• _ACTIONS TO TAKE_:
A - Copy the passage on trauma word for word, from "What is Trauma?" to "or overwhelming experiences.".
B - In the passage on trauma, what does dissociation involve?
C - Extend the passage on trauma, picking up after its final sentence.

• _SOURCE TEXT_:
BEGIN

What is Trauma?

Trauma is the the often debilitating symptoms many people suffer from the aftermath of perceived life-threatening or overwhelming experiences.

Causes of Trauma

Trauma can result from external events like an auto accident, natural disaster or loss of a loved one. More subtly, it can occur due to witnessing domestic violence or from poor attachment experiences as a child. Emotional, physical or sexual abuse can cause trauma as well as war experiences and medical surgery. This is an abbreviated list of possible sources.

Symptoms of Trauma

Hyperarousal: this can take the form of physical symptoms of increased heart rate, sweating, difficulty breathing, cold sweats, tingling and muscular tension. It also can manifest in the mental process with increased repetitious thoughts, racing minds, and worry.

Constriction: when faced with life-threatening conditions, hyperarousal is accompanied by constriction of our bodies and narrowing of our perception. This is our body preparing itself to focus in a optimal way toward the threat. The problem is getting stuck in this place.

Dissociation and Denial: this is how the self protects itself by “softening” the pain of escalating arousal, fear and pain. Dissociation involves the self “leaving the scene” for protective purposes. Denial is a protective mechanism by which the self avoids acknowledging how serious the traumatic event was because the emotions tied to the event are simply too painful to experience.

Feelings of Helplessness, Immobility and Freezing: If hyperarousal is the nervous system’ s accelerator, then one’s feelings of helplessness are the brakes. Having one’s accelerator and brakes on at the same time results is the phenomenon called “freeze.” It is a very common occurrence of traumatic events, and contributes to feeling collapsed, immobilized and utterly helpless.

END

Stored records
BEGIN

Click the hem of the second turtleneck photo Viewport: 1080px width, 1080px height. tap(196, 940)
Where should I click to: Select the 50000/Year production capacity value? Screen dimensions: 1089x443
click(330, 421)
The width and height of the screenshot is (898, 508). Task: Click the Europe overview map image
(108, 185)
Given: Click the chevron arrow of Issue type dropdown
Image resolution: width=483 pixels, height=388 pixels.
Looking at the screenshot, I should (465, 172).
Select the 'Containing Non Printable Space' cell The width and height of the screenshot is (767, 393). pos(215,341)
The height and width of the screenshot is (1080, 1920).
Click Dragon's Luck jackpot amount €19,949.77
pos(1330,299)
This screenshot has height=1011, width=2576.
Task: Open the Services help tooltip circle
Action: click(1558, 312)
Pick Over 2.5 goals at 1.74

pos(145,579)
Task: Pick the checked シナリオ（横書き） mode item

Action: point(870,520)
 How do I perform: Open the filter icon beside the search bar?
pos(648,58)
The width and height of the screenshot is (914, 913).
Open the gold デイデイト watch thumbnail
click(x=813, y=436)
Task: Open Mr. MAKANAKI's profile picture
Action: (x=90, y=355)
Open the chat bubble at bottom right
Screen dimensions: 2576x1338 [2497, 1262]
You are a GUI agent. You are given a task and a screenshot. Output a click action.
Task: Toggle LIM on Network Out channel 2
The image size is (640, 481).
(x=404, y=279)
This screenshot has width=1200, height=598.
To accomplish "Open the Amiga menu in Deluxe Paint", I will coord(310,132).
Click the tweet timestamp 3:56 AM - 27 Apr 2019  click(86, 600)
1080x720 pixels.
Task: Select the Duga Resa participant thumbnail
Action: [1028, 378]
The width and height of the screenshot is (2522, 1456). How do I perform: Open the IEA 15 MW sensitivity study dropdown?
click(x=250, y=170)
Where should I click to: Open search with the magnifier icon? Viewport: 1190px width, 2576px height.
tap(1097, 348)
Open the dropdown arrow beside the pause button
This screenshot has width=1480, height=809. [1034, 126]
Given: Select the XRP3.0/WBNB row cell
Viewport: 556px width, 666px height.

END

• _ANSWERS BY TASK_:
A -
What is Trauma?

Trauma is the the often debilitating symptoms many people suffer from the aftermath of perceived life-threatening or overwhelming experiences.

B - Dissociation involves the self "leaving the scene" for protective purposes.

C -
Somatic Experiencing – Powerful Therapy for Healing Trauma

Somatic Experiencing is a powerful therapy for healing trauma. It helps individuals come out of states of freeze, hyperarousal or constriction by giving self-corrective experiences that enable individuals to regain their sense of safety, power, and orientation. Trauma research has shown that individuals, at the time of experiencing a trauma, are unable to engage in appropriate fight or flight actions and, hence, have to protect themselves by entering a “dissociative” or “freeze” state. By approaching the traumatic experience in small portions, Somatic Experiencing is able to work with manageable levels of activation and, hence, work safely and effectively with the trauma. Working safely with the trauma allows effective work to occur. The results of therapy are often less hypervigilance, more calmness, less chronic pain or fatigue, less anxiety and tension in one’s body, more energy and a greater sense of power, voice and aliveness in one’s life. In other words, true healing from the traumatic experience occurs. This is a powerful model and individuals like working with it due to its safety, and effectiveness.

Examples of How Somatic Experiencing Works

First, take a car accident. If an individual gets hit by a car and does not see the car coming, then the individual will go into shock and protect themselves through dissociation and freeze mechanisms. What the individual wanted to do at the time of the trauma was to “orient” to the car (by turning their head to see the car), then put their foot on the accelerator and turn the the steering wheel in order to avoid the accident. These avoid-the-car actions are also called the “fight or flight” mechanisms. Somatic Experiencing creates corrective experiences for individuals by helping these “fight or flight” protective actions be re-experienced in relation to the trauma at the sensory level, thereby enabling the client to re-gain their sense of safety, power and joy in life.

Second, take chronic pain. Somatic Experiencing works directly with somatic (bodily) symptoms, by having clients learn a form of “sensory mindfulness” in relation to their places of pain, pleasure or neutral areas. Paradoxically, bringing mindfulness alone to places of tension can bring relief. Then, most usefully, when the client senses “somatic resources” (body areas that are neutral or feel good), and moves (“pendulates”) back and forth between the painful versus neutral or “good feeling” areas, this awakens the body’s self-healing mechanisms and trauma begins to be healed at the somatic level.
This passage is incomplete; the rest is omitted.